Detailed explanation of cgroup abstraction layer in Android

Source code based on: Android R

0. Preface

In the previous blog post "Principles of App Freezer in Android" , we saw that the enable, freeze, and unfreeze of the freezer are all processed through the cgroup mechanism.

This article will introduce the basic information and usage of the cgroup abstraction layer in Android.

1. Introduction to cgroups

cgroups (full name: control groups ) is a mechanism provided by the Linux kernel that can limit the resources used by a single process or multiple processes, and can achieve refined control of resources such as CPU and memory. Docker, a lightweight container that is becoming more and more popular at present, uses the resource restriction capability provided by cgroups to complete resource control of CPU, memory and other departments.

cgroups defines a subsystem for each controllable resource. Typical subsystems are as follows:

  • cpu: mainly limits the cpu usage of the process;
  • cpuaat: can count cpu usage reports of processes in cgroups;
  • cpuset: You can allocate separate cpu nodes or memory nodes to processes in cgroups;
  • memory: You can limit the memory usage of the process;
  • blkio: block device io that can limit processes;
  • devices: You can control the process' ability to access certain devices;
  • freezer: can suspend or resume processes in cgroups;
  • net_cls: Network packets of processes in cgroups can be marked, and then the tc (traffic control) module can be used to control the packets;
  • ns: allows processes under different cgroups to use different namespaces;

Android uses cgroups to control and consider the usage and allocation of system resources such as CPU and memory, and supports Linux kernel cgroup v1 and cgroup v2 versions.
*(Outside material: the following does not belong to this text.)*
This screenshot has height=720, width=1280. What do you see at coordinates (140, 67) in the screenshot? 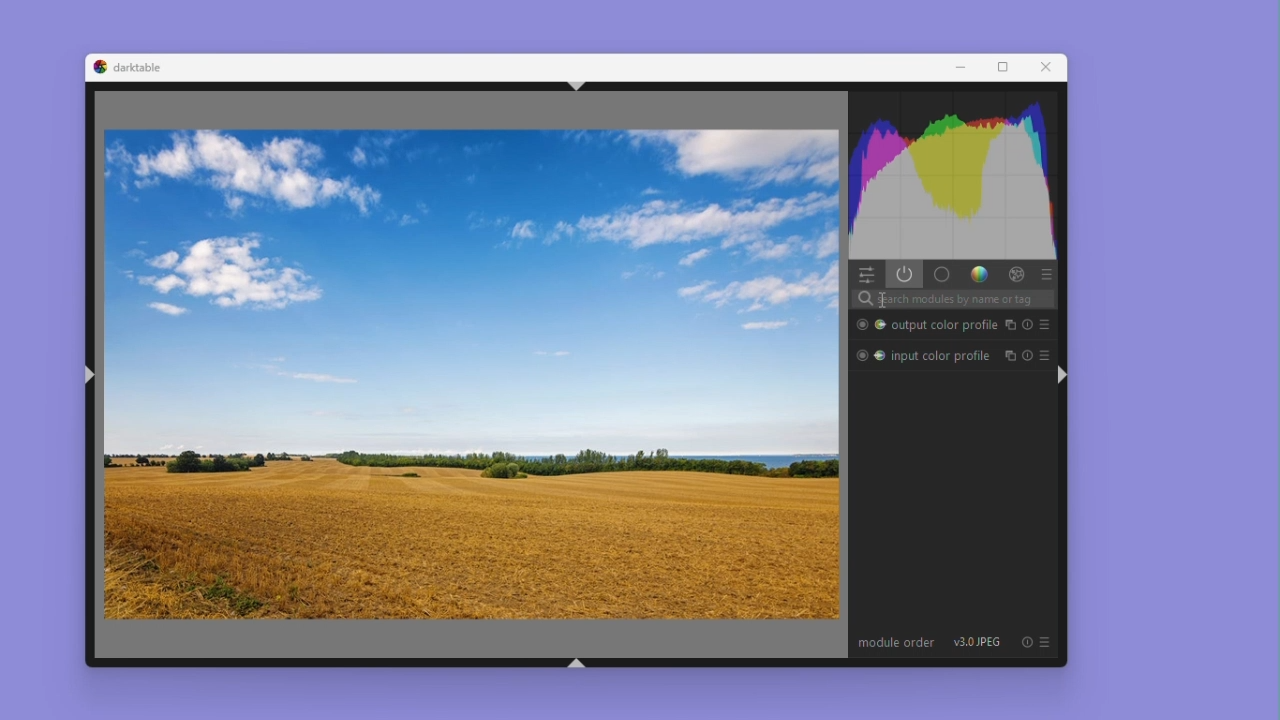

2. Introduction to Android cgroup abstraction layer

In Android Q(10)  or later, the cgroup abstraction layer is used through task profiles. Task profiles can be used to describe the restrictions of a set or sets that apply to a thread or process. The system selects one or more appropriate cgroups as specified in the task profiles. This restriction allows changes to the underlying cgroup feature set to be made without affecting higher software layers.

In Android P(9) and lower versions, the available cgroups, their mount points, and versions are set in init . rc. Although this information can be changed, the Android framework's settings (based on init.rc) are that a specific set of cgroups exist in a specific location, with a specific version and subgroup hierarchy. This limits the ability to select the next cgroup version to use, and also limits the ability to change the cgroup hierarchy to take advantage of new features.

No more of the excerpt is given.